Data provided:
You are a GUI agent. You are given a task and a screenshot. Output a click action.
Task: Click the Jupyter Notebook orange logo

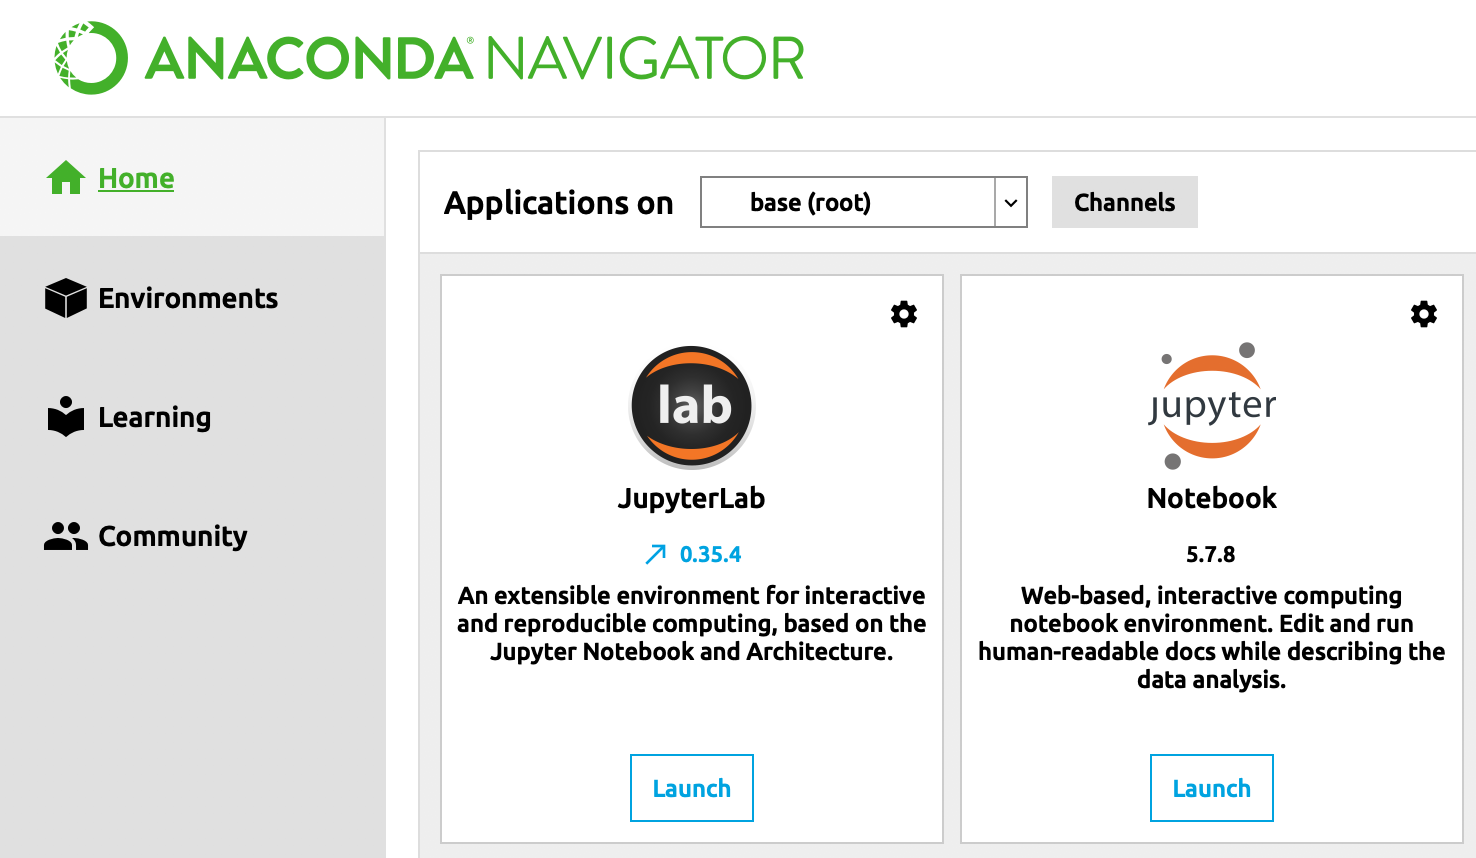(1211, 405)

* * *

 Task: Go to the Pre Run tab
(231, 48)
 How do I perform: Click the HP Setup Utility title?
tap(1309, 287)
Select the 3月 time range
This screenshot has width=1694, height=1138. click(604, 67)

---

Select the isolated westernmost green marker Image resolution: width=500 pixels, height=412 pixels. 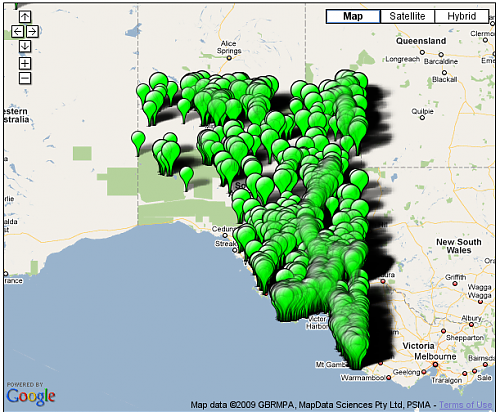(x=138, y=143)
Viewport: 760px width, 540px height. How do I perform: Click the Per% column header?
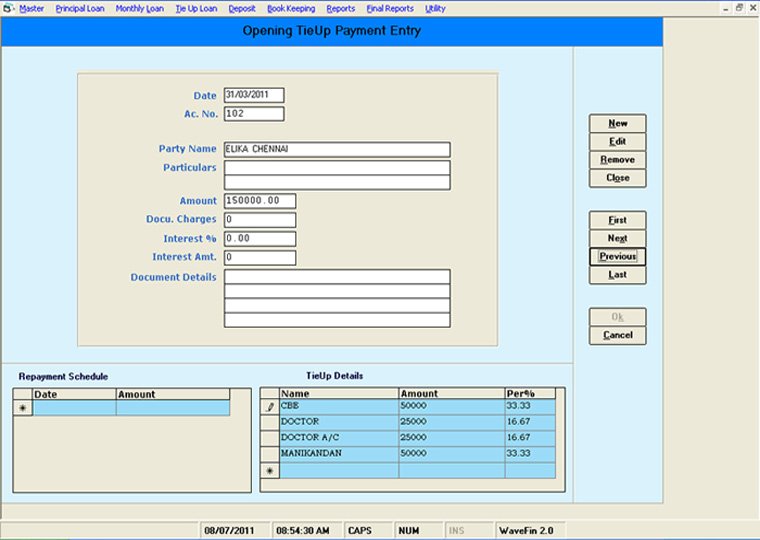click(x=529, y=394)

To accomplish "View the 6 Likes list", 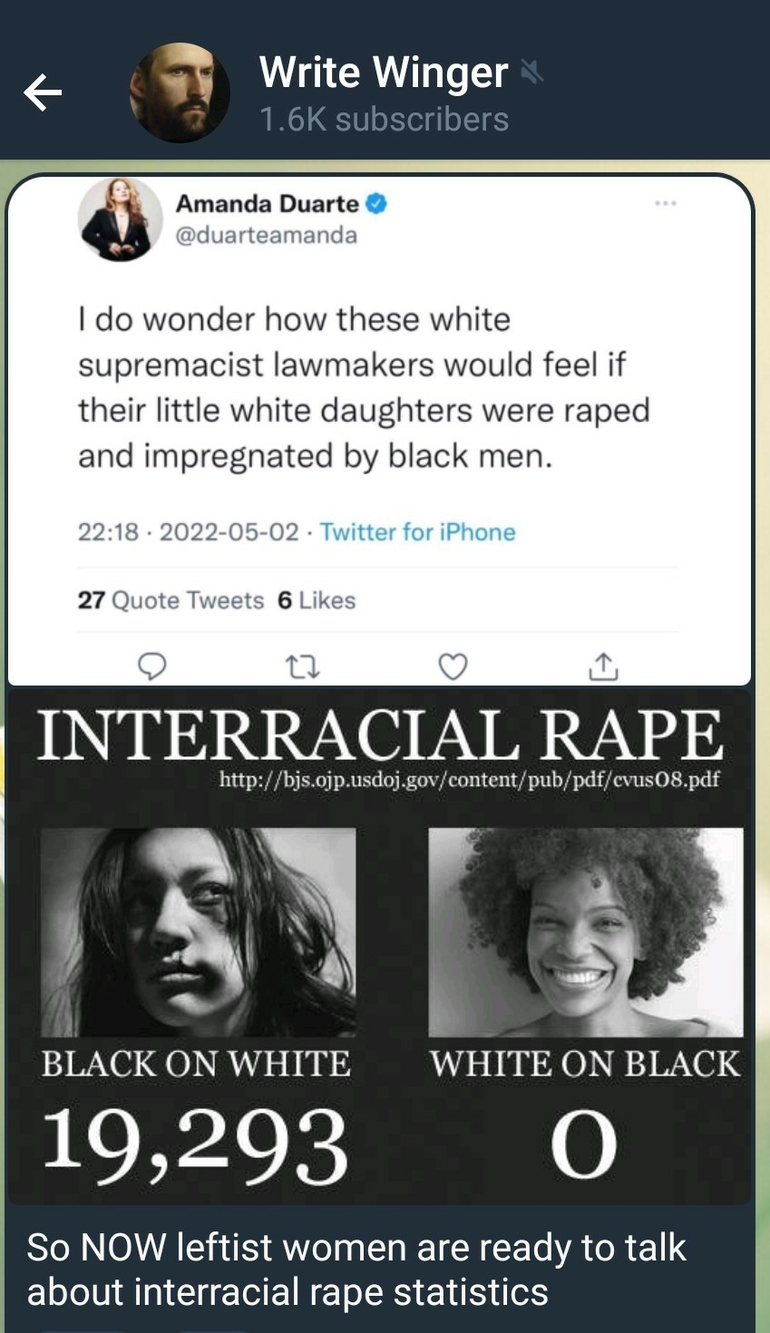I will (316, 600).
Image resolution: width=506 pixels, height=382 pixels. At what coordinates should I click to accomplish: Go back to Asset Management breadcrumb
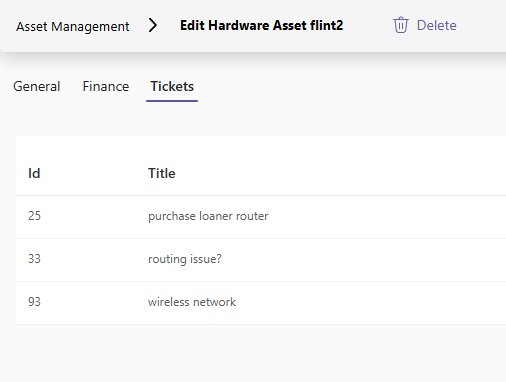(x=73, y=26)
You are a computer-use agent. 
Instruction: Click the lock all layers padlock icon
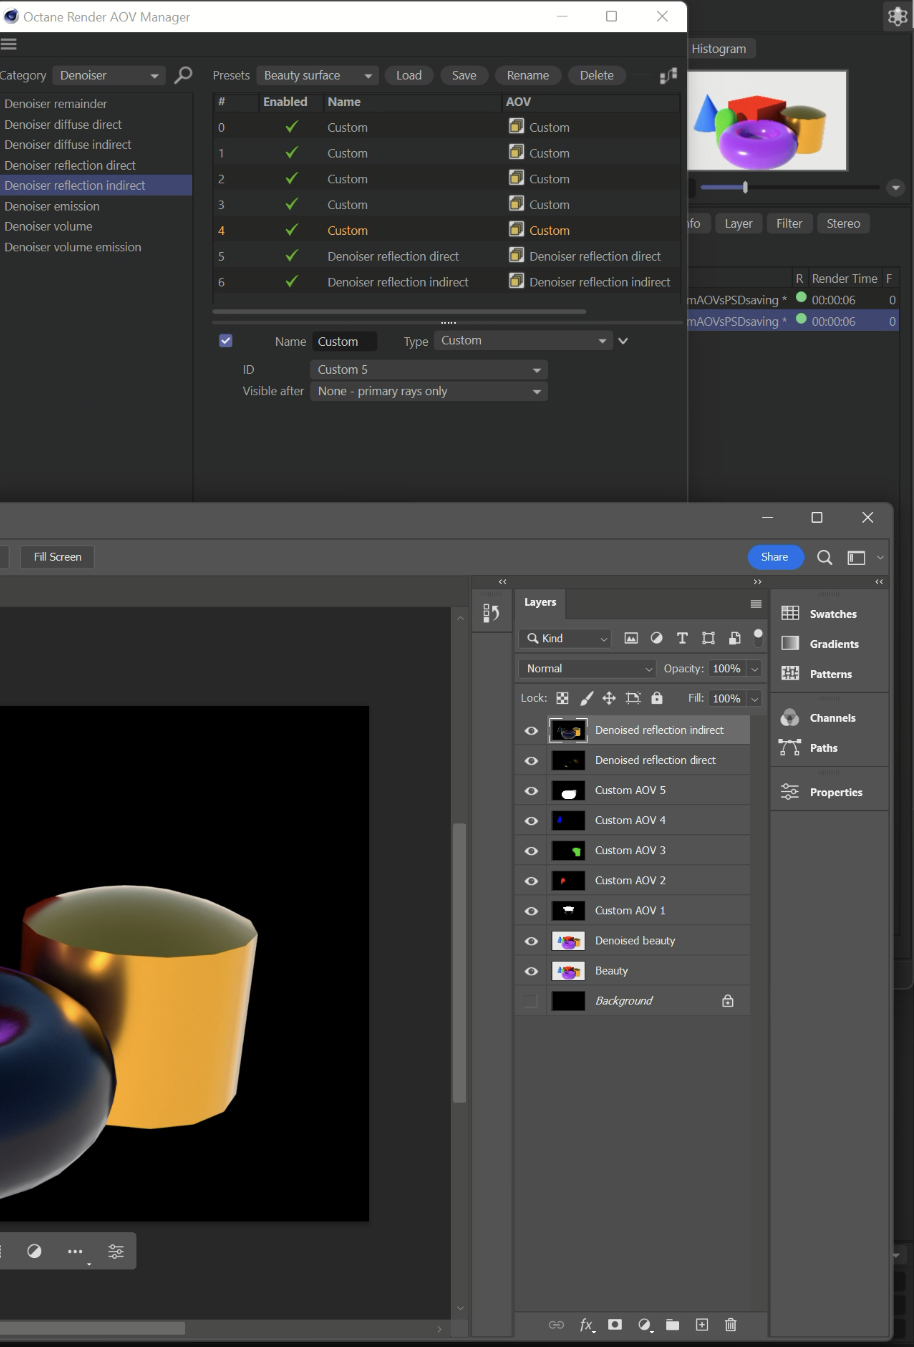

Job: Pick out every line in the records above that contains the word "screenshot", with case counting, and copy each of those lines in full.

Exercise output:
You are a GUI agent. You are given a task and a screenshot. Output a click action.
This screenshot has width=1694, height=1138. click(604, 67)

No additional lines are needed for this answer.